* The data *
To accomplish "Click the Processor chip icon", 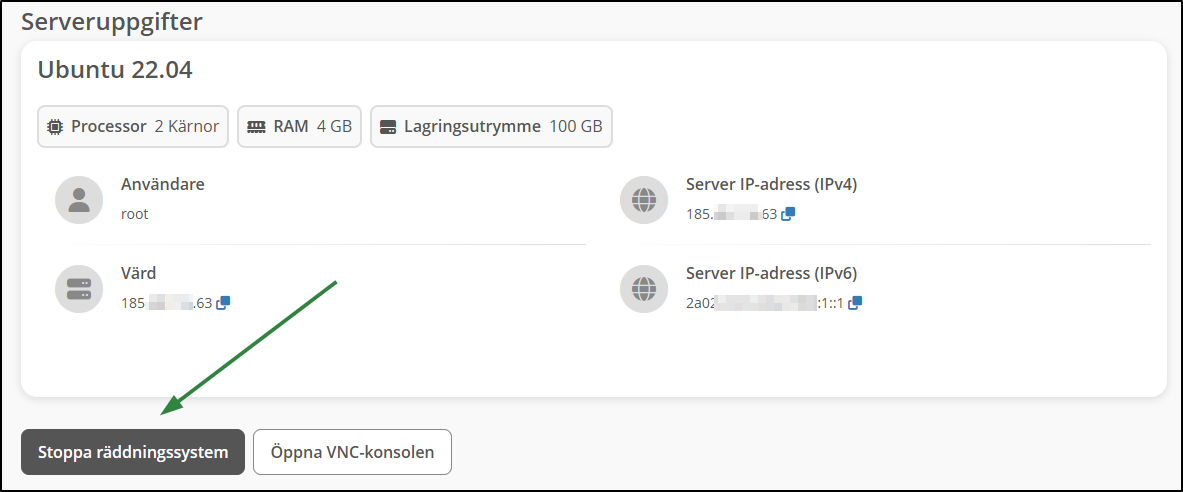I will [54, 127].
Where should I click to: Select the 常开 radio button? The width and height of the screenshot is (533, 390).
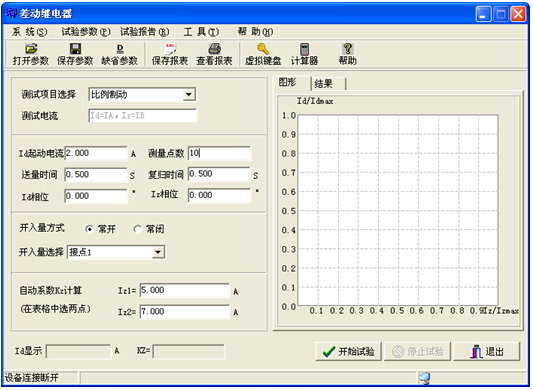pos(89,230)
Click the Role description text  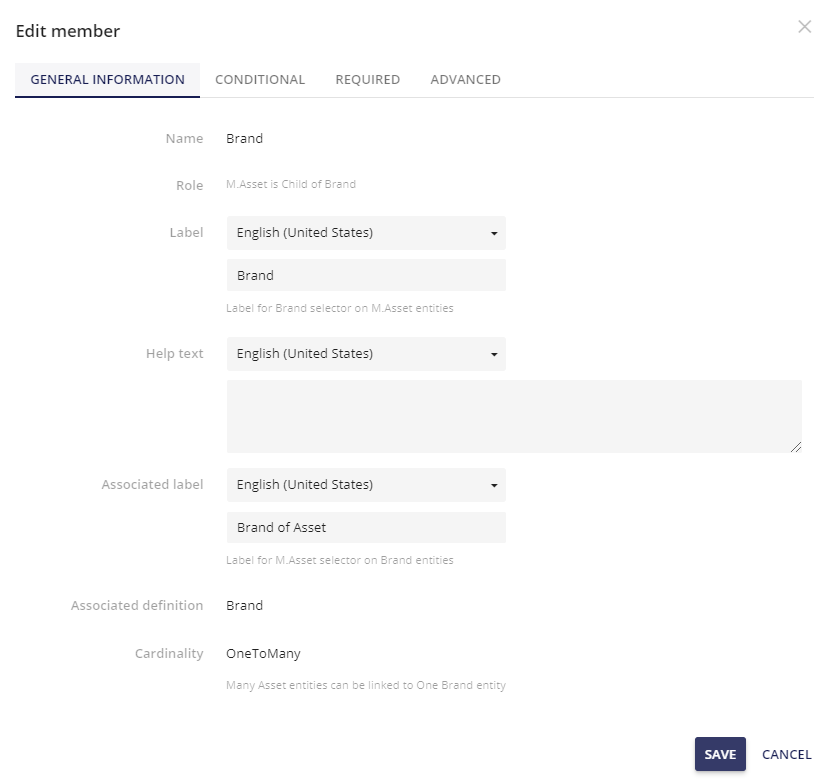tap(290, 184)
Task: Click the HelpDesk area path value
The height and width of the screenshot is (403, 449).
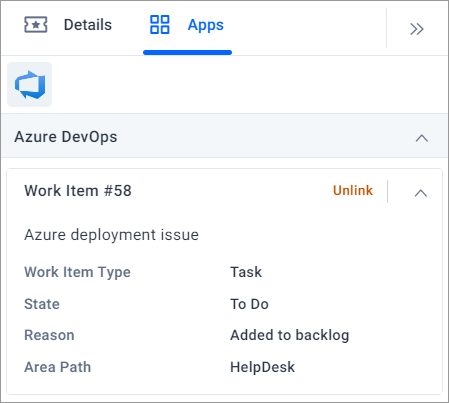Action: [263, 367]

* Work instructions *
The pictures stay out; repeat exactly the lines from the one with "The height and" to the end of the entries above, and nothing else.

* Exercise response *
The height and width of the screenshot is (403, 449).
Action: [263, 367]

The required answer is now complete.